(Collected data)
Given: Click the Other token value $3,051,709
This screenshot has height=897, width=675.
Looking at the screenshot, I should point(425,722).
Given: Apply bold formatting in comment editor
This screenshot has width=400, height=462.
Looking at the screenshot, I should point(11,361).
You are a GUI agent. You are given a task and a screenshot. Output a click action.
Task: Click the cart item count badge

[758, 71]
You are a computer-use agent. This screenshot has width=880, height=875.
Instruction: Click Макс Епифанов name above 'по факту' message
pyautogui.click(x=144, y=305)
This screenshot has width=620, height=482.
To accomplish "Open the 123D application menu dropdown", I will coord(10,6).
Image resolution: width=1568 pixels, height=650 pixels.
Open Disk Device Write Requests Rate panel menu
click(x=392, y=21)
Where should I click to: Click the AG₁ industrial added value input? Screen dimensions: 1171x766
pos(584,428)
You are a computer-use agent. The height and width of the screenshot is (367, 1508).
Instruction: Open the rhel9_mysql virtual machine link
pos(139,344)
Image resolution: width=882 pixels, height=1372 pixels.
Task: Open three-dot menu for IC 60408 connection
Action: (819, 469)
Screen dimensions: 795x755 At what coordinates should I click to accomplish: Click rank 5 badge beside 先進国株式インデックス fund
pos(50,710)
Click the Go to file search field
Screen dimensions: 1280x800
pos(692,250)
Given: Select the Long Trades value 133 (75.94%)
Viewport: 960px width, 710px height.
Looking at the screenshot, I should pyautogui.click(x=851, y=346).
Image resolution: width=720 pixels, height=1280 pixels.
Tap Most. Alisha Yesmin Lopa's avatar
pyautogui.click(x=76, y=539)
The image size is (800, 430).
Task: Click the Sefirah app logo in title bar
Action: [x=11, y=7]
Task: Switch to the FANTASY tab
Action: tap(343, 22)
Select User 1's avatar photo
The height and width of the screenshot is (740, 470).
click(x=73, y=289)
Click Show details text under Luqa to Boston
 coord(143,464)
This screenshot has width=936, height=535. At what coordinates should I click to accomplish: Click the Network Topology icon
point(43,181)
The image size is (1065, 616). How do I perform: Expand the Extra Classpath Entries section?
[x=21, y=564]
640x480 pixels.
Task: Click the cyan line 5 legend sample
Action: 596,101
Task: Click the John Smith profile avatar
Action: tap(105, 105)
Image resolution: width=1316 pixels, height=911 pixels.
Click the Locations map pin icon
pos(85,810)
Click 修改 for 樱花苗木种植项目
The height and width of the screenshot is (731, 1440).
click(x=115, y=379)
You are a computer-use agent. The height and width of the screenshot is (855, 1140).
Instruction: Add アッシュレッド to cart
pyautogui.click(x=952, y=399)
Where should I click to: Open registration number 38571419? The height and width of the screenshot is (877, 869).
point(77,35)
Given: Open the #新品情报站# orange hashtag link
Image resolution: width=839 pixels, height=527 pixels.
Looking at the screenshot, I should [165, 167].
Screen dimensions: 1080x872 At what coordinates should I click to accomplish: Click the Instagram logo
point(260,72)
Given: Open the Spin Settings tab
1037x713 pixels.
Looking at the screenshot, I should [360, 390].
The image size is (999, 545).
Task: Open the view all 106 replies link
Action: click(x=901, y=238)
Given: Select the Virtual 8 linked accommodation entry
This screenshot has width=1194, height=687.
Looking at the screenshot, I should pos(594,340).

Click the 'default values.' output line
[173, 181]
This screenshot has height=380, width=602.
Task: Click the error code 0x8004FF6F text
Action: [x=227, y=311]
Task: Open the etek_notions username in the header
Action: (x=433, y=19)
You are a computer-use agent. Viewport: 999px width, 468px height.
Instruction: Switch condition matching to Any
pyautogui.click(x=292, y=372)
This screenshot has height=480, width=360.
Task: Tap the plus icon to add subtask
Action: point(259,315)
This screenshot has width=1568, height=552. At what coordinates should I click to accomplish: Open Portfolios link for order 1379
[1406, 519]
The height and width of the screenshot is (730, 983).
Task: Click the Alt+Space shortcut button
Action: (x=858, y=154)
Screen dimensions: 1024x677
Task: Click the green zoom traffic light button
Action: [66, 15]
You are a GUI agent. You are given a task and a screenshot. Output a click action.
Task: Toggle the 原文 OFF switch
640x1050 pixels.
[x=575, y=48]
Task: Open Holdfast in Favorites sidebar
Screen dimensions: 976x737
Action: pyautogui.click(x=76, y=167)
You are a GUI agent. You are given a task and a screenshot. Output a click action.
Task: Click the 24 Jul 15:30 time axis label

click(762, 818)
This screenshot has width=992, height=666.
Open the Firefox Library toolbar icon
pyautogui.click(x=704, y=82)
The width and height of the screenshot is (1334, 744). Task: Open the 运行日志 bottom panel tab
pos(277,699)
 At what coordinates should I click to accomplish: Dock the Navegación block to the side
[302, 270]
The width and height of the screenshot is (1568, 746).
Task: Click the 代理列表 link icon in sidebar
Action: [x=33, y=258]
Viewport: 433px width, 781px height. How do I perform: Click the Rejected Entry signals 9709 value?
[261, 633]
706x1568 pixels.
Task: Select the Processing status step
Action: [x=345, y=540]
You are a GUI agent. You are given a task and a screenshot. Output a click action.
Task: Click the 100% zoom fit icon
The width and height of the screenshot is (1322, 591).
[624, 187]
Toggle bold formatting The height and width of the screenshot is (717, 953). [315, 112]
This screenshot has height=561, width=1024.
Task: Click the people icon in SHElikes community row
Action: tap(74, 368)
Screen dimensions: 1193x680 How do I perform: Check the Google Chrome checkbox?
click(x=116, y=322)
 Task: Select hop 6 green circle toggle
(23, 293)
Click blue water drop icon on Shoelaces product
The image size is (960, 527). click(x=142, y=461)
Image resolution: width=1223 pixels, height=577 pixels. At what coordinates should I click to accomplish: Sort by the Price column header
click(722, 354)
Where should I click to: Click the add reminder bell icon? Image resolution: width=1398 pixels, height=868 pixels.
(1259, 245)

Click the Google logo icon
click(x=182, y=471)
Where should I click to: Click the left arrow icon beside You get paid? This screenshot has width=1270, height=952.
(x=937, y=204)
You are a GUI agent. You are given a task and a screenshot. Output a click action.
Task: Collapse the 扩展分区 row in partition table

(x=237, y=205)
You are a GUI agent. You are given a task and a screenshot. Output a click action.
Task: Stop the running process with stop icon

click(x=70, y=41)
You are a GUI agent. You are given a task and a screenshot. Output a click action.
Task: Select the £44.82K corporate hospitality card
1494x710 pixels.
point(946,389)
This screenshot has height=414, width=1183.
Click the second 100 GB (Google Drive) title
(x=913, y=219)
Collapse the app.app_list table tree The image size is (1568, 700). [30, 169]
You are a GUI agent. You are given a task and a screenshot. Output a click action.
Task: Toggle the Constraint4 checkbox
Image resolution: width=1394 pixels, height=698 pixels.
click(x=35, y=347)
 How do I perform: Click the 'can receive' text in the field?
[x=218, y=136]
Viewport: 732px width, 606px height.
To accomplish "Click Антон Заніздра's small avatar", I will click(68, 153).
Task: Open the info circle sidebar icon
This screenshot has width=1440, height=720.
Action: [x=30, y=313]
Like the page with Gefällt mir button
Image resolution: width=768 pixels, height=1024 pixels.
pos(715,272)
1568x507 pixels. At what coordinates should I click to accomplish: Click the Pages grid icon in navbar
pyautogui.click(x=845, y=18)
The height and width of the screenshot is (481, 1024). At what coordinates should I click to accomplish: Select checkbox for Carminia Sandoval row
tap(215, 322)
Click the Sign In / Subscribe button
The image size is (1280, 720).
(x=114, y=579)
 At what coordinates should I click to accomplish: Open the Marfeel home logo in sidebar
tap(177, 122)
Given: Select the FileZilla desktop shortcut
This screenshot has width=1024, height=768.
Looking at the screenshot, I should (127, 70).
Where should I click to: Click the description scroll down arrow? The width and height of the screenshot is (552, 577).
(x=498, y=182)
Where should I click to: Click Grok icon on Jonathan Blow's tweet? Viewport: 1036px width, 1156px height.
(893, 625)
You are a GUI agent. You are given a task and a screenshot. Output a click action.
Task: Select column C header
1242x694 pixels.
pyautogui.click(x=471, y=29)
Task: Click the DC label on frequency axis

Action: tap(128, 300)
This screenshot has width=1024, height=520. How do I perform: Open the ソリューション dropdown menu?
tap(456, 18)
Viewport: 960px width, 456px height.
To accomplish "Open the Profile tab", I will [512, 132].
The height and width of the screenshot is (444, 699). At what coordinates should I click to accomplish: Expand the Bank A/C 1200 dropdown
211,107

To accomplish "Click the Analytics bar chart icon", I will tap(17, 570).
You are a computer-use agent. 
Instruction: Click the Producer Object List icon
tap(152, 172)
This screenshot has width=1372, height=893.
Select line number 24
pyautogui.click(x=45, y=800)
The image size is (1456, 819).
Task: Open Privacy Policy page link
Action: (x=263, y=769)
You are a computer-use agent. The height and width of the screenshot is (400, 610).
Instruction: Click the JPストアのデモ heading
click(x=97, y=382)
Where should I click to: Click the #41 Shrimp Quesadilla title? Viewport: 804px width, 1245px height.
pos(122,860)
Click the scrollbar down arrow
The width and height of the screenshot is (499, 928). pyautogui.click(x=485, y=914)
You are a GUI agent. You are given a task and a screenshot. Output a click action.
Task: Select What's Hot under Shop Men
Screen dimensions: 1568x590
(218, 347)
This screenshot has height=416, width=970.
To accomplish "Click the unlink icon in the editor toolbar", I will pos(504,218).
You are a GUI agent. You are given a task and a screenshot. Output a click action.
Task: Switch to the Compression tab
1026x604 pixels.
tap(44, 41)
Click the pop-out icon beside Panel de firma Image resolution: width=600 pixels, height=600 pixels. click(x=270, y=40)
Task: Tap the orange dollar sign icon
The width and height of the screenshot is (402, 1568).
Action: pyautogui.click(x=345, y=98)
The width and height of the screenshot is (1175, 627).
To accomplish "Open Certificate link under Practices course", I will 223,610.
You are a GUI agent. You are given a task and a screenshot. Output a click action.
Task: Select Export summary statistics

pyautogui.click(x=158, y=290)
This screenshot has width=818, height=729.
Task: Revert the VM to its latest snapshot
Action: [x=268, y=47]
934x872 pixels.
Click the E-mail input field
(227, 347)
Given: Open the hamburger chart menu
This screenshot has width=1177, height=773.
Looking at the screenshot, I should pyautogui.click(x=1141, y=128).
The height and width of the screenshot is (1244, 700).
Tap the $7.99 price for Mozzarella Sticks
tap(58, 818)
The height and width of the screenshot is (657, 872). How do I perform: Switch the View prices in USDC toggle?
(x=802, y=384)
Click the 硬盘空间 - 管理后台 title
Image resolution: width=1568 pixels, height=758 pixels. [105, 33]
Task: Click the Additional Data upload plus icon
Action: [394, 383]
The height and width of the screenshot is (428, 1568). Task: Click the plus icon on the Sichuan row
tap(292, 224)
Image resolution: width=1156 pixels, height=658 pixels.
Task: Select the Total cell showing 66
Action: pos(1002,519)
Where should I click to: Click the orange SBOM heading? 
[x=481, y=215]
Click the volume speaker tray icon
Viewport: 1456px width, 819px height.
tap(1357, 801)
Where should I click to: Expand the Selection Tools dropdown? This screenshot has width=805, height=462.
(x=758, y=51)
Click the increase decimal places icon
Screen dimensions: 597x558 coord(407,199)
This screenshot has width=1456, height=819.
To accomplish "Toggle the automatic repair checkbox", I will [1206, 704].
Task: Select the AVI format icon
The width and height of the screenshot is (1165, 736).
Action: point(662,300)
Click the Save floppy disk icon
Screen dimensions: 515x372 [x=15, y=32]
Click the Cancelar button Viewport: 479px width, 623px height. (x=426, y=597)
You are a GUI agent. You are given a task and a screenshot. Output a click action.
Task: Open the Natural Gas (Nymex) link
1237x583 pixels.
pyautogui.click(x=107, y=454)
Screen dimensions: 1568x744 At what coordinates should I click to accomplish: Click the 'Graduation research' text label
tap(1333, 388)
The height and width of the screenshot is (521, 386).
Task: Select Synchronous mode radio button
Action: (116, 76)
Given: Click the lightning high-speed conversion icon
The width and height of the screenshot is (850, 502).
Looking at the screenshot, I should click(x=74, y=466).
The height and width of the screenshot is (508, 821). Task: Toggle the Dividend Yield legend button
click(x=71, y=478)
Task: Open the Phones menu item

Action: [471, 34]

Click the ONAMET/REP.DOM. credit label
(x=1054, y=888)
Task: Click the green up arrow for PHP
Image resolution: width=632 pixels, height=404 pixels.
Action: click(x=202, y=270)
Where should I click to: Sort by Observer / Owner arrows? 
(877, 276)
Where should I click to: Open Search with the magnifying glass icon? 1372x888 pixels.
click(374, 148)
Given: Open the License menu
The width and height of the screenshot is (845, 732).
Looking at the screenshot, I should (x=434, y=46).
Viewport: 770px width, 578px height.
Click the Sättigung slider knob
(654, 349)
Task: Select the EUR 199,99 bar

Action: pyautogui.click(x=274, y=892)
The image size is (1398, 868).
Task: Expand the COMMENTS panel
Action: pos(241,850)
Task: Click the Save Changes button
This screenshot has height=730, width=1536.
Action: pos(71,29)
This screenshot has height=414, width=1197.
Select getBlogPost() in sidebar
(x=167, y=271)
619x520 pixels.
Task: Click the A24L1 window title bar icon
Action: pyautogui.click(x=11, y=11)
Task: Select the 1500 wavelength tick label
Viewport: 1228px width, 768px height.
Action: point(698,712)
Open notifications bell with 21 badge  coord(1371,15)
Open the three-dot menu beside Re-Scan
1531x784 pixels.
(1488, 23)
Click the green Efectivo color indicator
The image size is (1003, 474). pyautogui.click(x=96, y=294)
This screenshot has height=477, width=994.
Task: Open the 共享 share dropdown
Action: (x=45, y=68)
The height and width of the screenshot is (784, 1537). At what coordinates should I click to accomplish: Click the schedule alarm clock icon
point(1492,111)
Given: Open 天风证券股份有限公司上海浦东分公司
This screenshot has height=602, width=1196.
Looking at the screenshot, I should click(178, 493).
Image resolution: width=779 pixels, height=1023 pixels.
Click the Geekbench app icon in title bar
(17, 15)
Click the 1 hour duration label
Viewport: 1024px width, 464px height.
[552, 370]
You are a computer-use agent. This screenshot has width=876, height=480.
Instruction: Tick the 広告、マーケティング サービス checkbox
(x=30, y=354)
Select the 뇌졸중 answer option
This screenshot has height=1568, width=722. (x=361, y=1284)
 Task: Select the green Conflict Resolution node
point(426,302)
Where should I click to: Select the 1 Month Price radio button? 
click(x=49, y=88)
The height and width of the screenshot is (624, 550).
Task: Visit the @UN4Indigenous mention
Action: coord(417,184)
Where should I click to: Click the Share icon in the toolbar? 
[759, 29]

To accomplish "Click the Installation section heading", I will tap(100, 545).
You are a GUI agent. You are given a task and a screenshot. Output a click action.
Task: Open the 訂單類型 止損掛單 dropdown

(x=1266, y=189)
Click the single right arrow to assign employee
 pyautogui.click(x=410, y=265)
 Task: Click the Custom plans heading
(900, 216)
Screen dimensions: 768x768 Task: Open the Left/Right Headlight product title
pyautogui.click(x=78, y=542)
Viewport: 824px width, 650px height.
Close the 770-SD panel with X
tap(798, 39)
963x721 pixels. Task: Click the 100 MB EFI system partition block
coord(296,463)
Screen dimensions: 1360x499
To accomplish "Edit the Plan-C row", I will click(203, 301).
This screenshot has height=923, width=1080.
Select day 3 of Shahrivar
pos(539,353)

What the task requires: All of the lines above that carry the string "computer" need to be found and copied.

Final answer:
You are a computer-use agent. This screenshot has width=880, height=875.
You are a computer-use agent. The height and width of the screenshot is (367, 1508).
You are a computer-use agent. The height and width of the screenshot is (855, 1140).
You are a computer-use agent. Viewport: 999px width, 468px height.
You are a computer-use agent. 
You are a computer-use agent. The height and width of the screenshot is (400, 610).
You are a computer-use agent. This screenshot has width=876, height=480.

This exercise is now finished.